Note that unscheduled demand, forecast by AEMO, also contributes to the frequency error. AEMO’s demand forecast is effectively a “dispatch target” and to the extent actual demand varies from it, this affects frequency in the same way as a generator missing its target. In both the existing process and IES’ approach, demand is treated the same way as a generator. Demand causer-pays costs (or possibly rewards) are passed on to customers as a class.

But having worked out the volume of causer pays or causer support, there is the key question of what price to apply to these volumes – there is no obvious value to draw upon. IES recommends using a centrally determined estimate of the opportunity costs of supporting frequency from a standard thermal generator. Another approach is to use the price of the FCAS Regulation market as a proxy of the value of frequency correction.

In order to demonstrate the capacity to do these calculations, IES has performed detailed analysis of real four-second data on some test units which shows promising early results.

Figure 4: IES measurements of deviations from dispatch target

 

Source: IES report

Where to from here?

There are some real attractions of this approach because, unlike the existing FCAS markets, the settlement system can be introduced without requiring any new outcome objectives: AEMO does not have to specify a quantity of PFR to be procured. This means it can automatically operate in the background whilst the mandatory rule is in place. It is likely that during the mandatory rule frequency will tend to operate closer to 50.00Hz than it has previously, so the deviations payments would presumably be small: a consequence of the obligation forcing an oversupply of PFR.

However if implemented, such a scheme could provide the incentive for much of the PFR to voluntarily continue to be provided after the obligation sunsets in 2023. If large quantities of PFR withdraws and the frequency becomes volatile, then the value of PFR would automatically go up, encouraging PFR to be restored.
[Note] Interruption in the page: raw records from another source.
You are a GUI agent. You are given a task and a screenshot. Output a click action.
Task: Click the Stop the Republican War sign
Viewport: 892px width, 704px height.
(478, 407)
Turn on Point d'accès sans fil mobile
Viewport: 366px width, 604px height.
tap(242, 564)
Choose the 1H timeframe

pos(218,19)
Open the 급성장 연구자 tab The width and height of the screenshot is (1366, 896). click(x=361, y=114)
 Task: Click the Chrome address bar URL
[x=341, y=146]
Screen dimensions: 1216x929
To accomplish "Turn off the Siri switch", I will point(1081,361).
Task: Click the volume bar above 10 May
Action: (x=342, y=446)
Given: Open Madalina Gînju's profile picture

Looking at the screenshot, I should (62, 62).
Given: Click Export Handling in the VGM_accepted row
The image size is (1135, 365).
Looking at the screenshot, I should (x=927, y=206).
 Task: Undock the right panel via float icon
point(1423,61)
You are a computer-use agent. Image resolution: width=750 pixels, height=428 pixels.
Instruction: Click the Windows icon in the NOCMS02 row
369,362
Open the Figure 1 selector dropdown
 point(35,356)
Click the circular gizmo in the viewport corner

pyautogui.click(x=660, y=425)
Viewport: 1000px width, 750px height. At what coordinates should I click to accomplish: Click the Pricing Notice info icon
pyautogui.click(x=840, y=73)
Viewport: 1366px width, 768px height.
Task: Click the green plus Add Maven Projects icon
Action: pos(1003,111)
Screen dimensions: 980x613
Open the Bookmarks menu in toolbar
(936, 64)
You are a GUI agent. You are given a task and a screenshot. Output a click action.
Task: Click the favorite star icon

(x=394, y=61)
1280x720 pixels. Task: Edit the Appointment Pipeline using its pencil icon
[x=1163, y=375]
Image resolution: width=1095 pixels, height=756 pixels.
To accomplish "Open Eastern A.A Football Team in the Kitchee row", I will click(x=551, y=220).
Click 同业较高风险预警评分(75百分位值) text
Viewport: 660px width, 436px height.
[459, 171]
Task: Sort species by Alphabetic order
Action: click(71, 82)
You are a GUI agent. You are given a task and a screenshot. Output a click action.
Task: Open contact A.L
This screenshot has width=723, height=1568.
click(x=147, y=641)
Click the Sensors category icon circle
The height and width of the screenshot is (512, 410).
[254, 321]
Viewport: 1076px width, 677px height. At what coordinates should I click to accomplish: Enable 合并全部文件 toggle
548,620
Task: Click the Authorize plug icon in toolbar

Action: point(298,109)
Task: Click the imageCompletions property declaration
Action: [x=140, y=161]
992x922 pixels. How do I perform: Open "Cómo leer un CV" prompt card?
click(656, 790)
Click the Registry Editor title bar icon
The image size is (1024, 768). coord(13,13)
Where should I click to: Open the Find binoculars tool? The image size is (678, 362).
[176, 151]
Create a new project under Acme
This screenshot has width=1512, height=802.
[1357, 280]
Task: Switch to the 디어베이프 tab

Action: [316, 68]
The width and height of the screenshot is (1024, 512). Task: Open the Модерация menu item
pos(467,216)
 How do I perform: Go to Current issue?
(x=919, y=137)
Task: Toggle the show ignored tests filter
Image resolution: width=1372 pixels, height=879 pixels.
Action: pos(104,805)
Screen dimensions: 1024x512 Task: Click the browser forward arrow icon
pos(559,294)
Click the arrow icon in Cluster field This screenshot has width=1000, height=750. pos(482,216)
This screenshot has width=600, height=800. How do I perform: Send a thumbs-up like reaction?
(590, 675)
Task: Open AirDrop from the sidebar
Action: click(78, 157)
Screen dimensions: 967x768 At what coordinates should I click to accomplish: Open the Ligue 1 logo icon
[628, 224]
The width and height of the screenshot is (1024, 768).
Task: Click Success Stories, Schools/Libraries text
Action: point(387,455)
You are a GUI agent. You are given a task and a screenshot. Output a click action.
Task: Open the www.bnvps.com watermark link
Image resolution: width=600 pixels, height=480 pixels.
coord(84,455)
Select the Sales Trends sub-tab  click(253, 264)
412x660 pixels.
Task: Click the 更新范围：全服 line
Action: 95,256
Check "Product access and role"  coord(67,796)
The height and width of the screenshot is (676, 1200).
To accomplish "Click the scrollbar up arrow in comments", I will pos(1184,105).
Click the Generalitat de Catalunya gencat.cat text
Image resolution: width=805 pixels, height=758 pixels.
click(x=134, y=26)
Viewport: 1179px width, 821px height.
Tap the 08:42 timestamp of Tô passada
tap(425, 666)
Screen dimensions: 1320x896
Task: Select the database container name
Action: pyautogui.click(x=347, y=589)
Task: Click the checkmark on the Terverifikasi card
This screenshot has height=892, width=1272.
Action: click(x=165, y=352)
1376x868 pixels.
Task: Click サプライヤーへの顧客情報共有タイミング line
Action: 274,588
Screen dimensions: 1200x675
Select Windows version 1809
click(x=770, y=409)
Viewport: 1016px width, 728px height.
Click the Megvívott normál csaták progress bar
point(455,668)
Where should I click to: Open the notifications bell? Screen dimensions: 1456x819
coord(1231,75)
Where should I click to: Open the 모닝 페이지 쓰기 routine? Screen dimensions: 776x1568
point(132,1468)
And, by 2023, battery storage capacity will have grown substantially, which is an excellent source of frequency control, and an incentive like IES’ would encourage those new services to participate in providing PFR and be justly rewarded.

The AEC is indebted to CS Energy for investing in this valuable research and for graciously sharing the insights with a view to a more effective way of managing frequency control.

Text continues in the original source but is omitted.